There are so many milk alternatives on the market now, so it can be confusing to choose which is your best bet when it comes to the healthiest option.
With all the milk alternative options out there, it’s hard for some businesses to choose which options their customers might purchase. Lori Hofer, owner of Cereal Box in Denver, says it’s a very important decision between dairy and non-dairy options.
"We knew right from opening that we wanted to have a large selection of alternative milks, as well,” Hofer says. “So, we have almond, soy, coconut and lactose free."
Registered dietician Jessica Crandall-Snyder says if non-dairy is your preference, just know, that not every kind is rich in nutrients.
"Alternative milks can be really low in protein, like 1 or 2 grams,” she says. “So read your nutritional label.
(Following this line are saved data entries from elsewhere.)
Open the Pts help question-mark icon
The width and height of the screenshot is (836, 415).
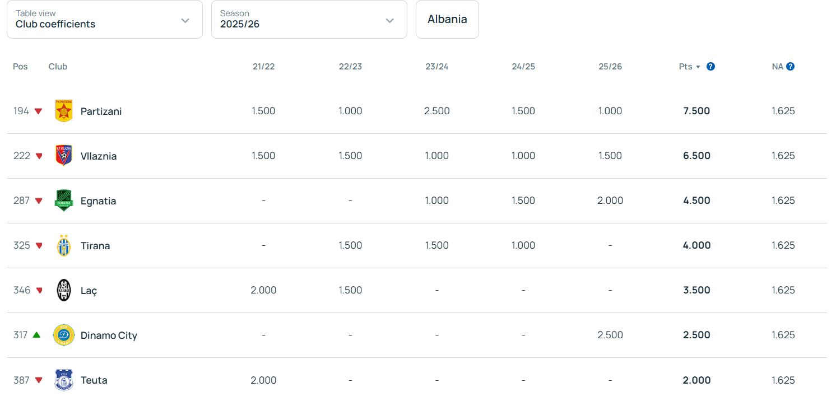tap(710, 67)
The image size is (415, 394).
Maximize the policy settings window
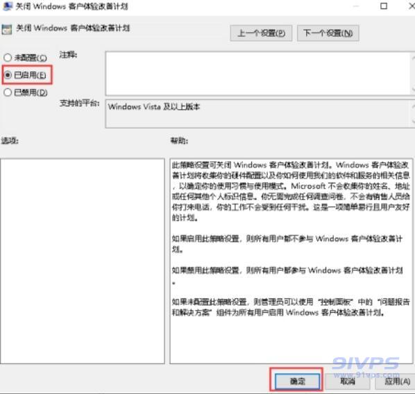[x=384, y=6]
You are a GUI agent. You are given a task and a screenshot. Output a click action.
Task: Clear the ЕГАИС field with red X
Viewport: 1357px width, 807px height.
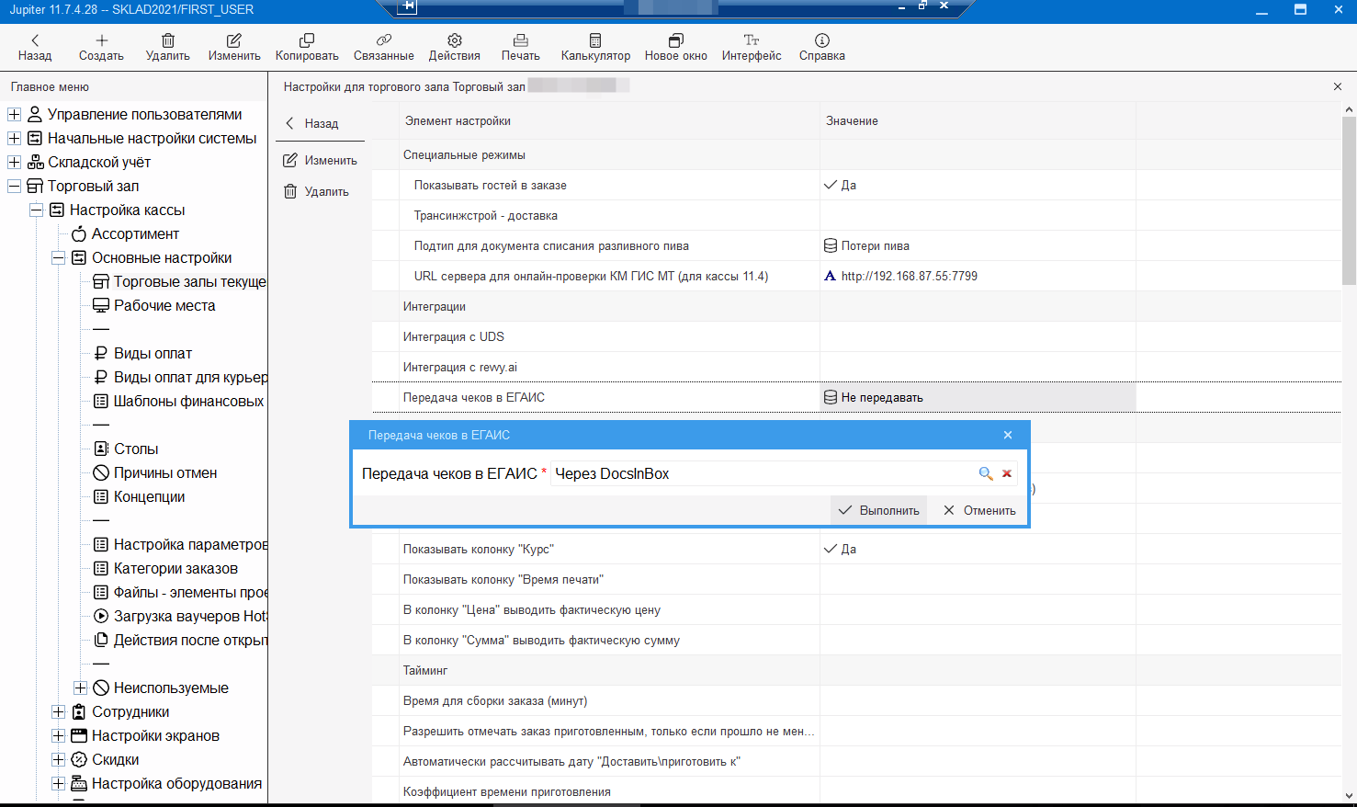point(1007,473)
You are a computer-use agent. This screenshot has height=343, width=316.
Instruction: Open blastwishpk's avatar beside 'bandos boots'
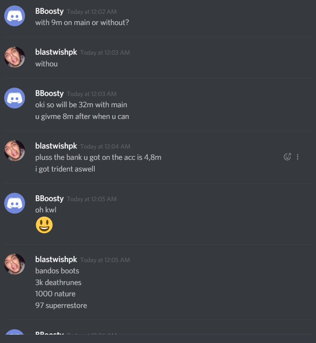pyautogui.click(x=15, y=264)
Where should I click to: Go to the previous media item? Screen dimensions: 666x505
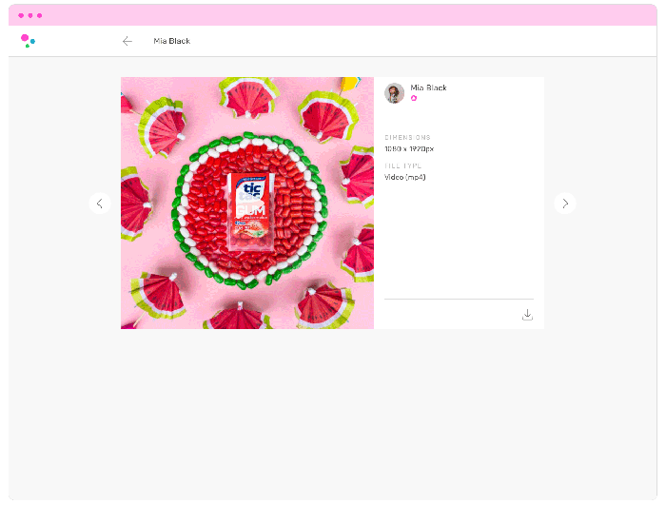(x=100, y=204)
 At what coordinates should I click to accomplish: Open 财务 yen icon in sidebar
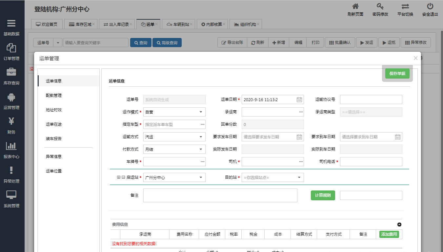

And a lot of the alternative milks have added sugar."
when it comes to rice, almond and oat milk, it’s all about taste rather than nutrition, Crandall-Snyder says.
But if health is your biggest concern, then skip the alternative options.
"If I was going for nutrition, I would be going for regular milk," the dietician says.
One cup of milk produced by cows has about 9 grams of protein, calcium and vitamin D.
If you can’t tolerate regular milk, Crandall-Snyder has a few suggestions on some of her favorite non-dairy alternatives that are high in protein.
"It's pretty hard to get the nutrient profile to be comparable to regular milk, because there are nine essential nutrients in regular milk,” she explains. “However, some of the milks that have the same protein count are going to be things like soy milk and pea milk."
There is no one milk that's ideal for everyone. The taste, nutrition and cost of these alternatives can vary considerably, so it might take a while to find the one that hits the spot for you.